For basic state sharing with SyncManager, using a Namespace is about as simple as I could hope. A namespace can hold arbitrary attributes, and any attribute attached to a namespace instance is available in all client processes which have a proxy for that namespace. That’s extremely useful for sharing status information, especially since I don’t have to decide up front what information to share or how big the values can be. Any process can change existing values or add new values to the namespace, as illustrated in Listing 3. Changes to the contents of the namespace are reflected in the other processes the next time the values are accessed.

#!/usr/bin/env python
# Using a shared namespace.

import processing

def f(ns):
    print ns
    ns.old_coords = (ns.x, ns.y)
    ns.x += 10
    ns.y += 10

if __name__ == '__main__':
    # Initialize the namespace
    manager = processing.Manager()
    ns = manager.Namespace()
    ns.x = 10
    ns.y = 20

    # Use the namespace in another process
    p = processing.Process(target=f, args=(ns,))
    p.start()
    p.join()

    # Show the resulting changes in this process
    print ns

Remote Servers

Configuring a SyncManager to listen on a network socket gives me even more interesting options. I can start processes on separate hosts, and they can share data using all of the same high-level mechanisms described above. Once they are connected, there is no difference in the way the client programs use the shared resources remotely or locally.

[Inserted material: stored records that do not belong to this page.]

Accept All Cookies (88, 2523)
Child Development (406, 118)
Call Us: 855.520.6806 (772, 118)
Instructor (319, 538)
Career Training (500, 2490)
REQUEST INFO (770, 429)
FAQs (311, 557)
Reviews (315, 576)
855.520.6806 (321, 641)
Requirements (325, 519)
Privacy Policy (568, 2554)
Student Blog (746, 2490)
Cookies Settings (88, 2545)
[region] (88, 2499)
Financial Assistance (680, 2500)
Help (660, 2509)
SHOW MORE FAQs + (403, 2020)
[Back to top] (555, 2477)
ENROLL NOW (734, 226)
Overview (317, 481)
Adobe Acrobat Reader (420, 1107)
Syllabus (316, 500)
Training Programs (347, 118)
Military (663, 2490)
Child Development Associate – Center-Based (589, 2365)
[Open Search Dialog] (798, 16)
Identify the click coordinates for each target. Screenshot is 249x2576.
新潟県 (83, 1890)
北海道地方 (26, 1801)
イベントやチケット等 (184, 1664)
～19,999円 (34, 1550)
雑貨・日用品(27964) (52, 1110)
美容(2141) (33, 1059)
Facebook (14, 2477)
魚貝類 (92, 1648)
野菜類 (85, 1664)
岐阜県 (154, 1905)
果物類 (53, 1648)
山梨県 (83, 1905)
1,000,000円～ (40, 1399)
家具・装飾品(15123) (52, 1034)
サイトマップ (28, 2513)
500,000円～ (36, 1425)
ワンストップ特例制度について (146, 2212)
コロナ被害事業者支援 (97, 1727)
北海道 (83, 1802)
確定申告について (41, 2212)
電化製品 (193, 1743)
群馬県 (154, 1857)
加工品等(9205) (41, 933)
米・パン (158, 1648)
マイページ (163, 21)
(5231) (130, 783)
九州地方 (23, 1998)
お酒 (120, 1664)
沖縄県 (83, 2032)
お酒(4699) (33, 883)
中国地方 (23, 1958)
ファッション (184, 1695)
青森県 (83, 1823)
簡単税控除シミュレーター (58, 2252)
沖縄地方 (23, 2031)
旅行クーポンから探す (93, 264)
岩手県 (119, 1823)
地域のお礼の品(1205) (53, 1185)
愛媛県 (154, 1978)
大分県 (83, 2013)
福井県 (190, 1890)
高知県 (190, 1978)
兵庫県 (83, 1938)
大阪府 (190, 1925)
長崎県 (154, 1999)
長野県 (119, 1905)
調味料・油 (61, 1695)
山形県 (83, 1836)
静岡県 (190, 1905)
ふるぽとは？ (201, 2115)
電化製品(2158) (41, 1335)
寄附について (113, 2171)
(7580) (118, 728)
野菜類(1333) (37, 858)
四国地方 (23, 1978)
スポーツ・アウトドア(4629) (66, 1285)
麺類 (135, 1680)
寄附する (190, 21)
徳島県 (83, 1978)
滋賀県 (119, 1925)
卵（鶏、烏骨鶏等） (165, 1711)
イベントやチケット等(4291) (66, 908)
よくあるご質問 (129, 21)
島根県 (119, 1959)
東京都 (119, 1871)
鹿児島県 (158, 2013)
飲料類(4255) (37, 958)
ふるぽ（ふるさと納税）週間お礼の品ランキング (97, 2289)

The objects are passed between client and server using pickles, which introduces a security hole: because unpacking a pickle may cause code to be executed, it is risky to trust pickles from an unknown source. To mitigate this risk, all communication in the processing package can be secured with digest authentication using the hmac module from the standard library. Callers can pass authentication keys to the manager explicitly, but default values are generated if no key is given. Once the connection is established, the authentication and digest calculation are handled transparently for me.

Conclusion

The GIL is a fact of life for Python programmers, and we need to consider it along with all of the other factors that go into planning large scale programs. Both the processing package and Parallel Python tackle the issues of multi-processing in Python head on, from different directions. Where the processing package tries to fit itself into existing threading designs, pp uses a more explicit distributed job model. Each approach has benefits and drawbacks, and neither is suitable for every situation. Both, however, save you a lot of time over the alternative of writing everything yourself with low-level libraries. What an age to be alive!